━━ EXTRACTED DATA ━━

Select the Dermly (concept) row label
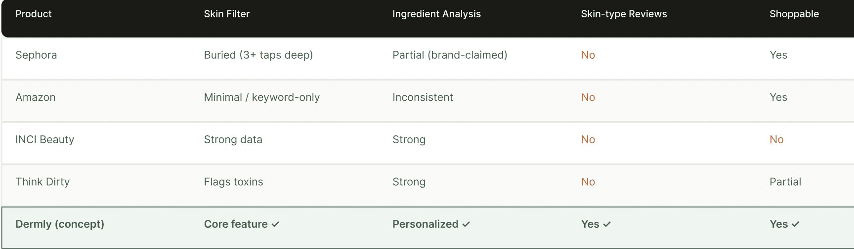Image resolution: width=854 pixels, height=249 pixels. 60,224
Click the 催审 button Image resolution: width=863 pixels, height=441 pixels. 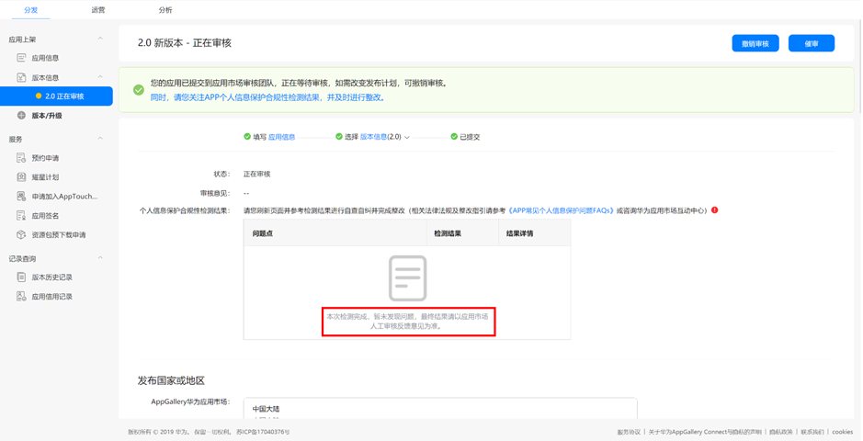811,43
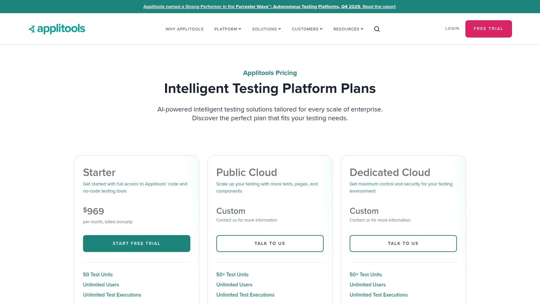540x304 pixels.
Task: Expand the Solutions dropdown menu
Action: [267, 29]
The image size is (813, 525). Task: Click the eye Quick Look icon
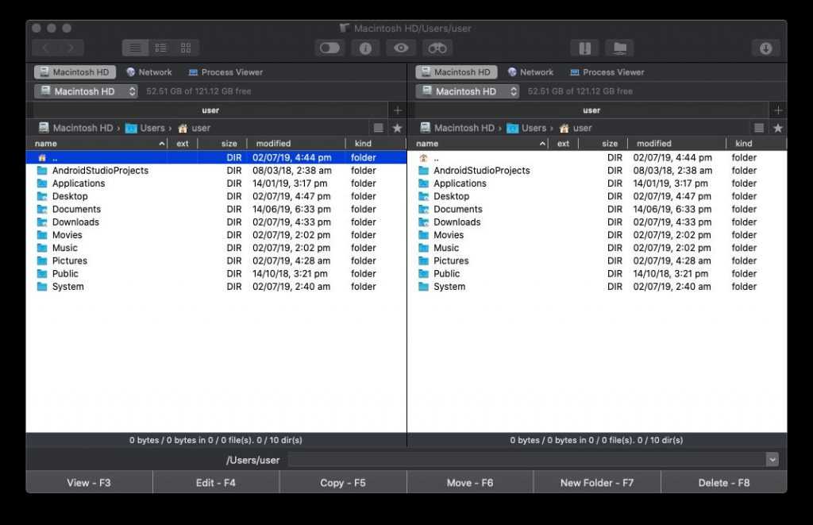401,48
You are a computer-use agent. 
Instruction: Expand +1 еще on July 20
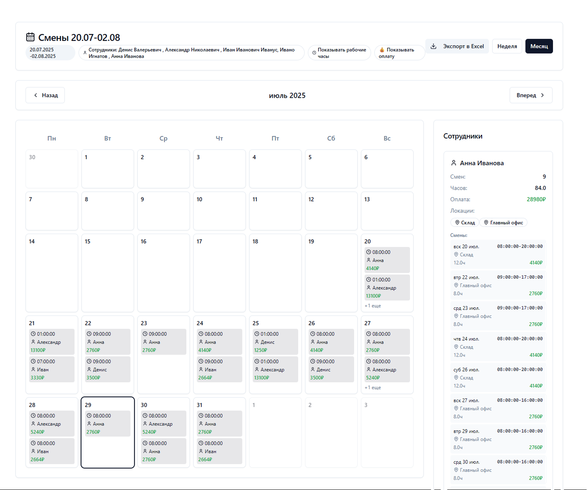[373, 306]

━━━

Both ends included, copy the lines from the one holding "You are a computer-use agent." to the last line of the entries exactly, with all pictures left out.

## RESPONSE AREA
You are a computer-use agent. 
Instruction: Expand +1 еще on July 20
[373, 306]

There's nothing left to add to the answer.